On the flip-side, open communication has been hugely helpful. Many people are able to make new friends much easier than they used to be. More importantly, it has let those of us who were always treated as unnecessary by those around us have some sort of connection to others. In recent years, Japan has had this issue with people called hikikomori. In English, we have words like agoraphobia (though I guess that's more Greek than English...) and to some extent shut-in. Although it has been deemed a recent phenomenon, I think it has been around across most cultures and across all time. It's only become a public issue because these people suddenly have voices heard. When I read about what a hikikomori is, it hit me because it was exactly the way I was back in the 80s and 90s. One of the hardest things about being like that is this extreme sensation that you're the only one. With the dawn of open communication on the internet, it was like we all suddenly found out about each other. It's quite therapeutic. We didn't have to worry about being rejected anymore because it's a lot less terrifying when your name and face aren't involved. Over time, I wasn't pushing my bed or dresser against my door to keep the world out, I was sitting at my computer finally getting a chance to communicate with others. It was awkward at first and took a lot of practice, but by the time I got to high school I was actually involved in sports for crying out loud. Another thing that helped is that the line between being a geek and being a normal person got thinner and thinner and has even started fading out. As I slowly started feeling like a human, people also slowly started treating me like one.
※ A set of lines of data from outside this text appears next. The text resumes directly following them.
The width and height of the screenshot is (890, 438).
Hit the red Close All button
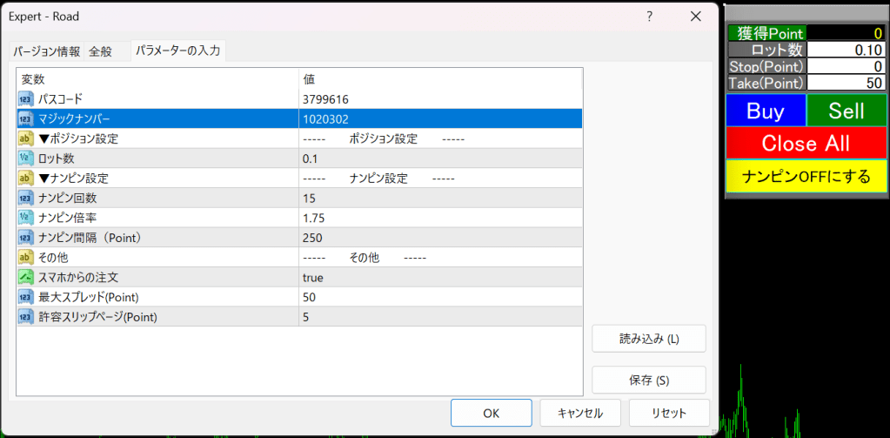click(806, 143)
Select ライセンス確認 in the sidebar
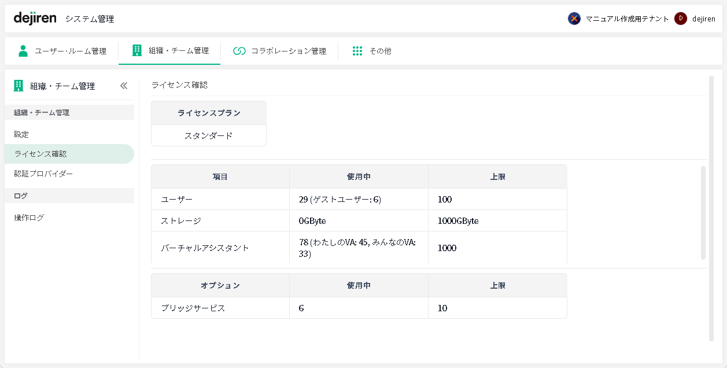Image resolution: width=727 pixels, height=368 pixels. [x=40, y=154]
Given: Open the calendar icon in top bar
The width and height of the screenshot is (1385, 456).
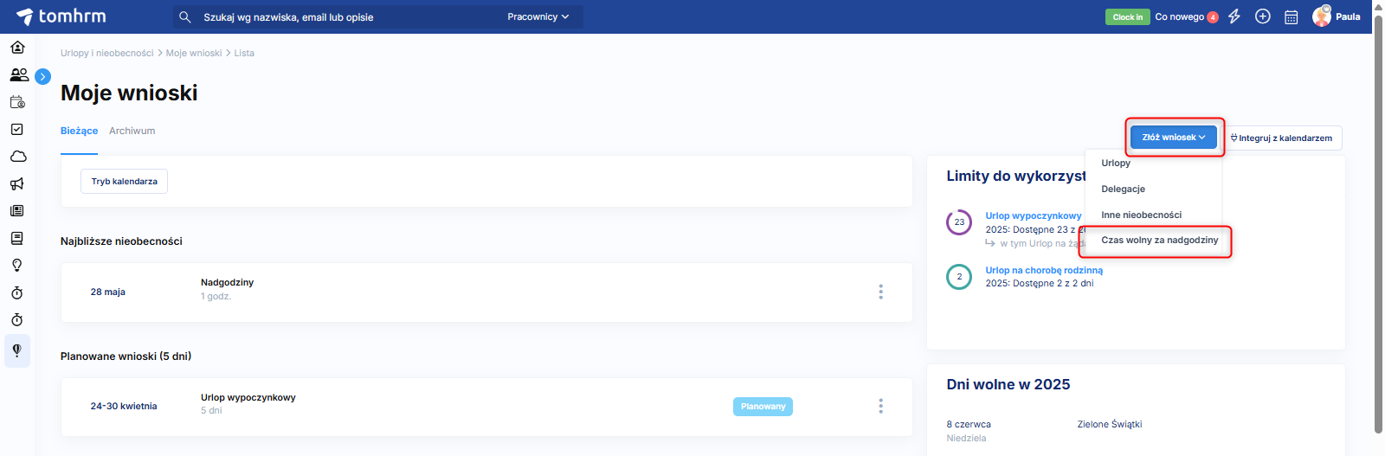Looking at the screenshot, I should (x=1291, y=16).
The EndingFor anyone who took the time to read all of this, I hope you got something out of it. My lifelong campaign against tunnel vision by use of perspective doesn't end here. It just does for the sake of this class. There was a lot more I wanted to write, but I decided to cut it where it stands. Perhaps some day I'll do some upkeep posts on flip-side perspectives here to keep the ball rolling. I'll try to put more humor in the following posts...it's finals week...cut me some slack.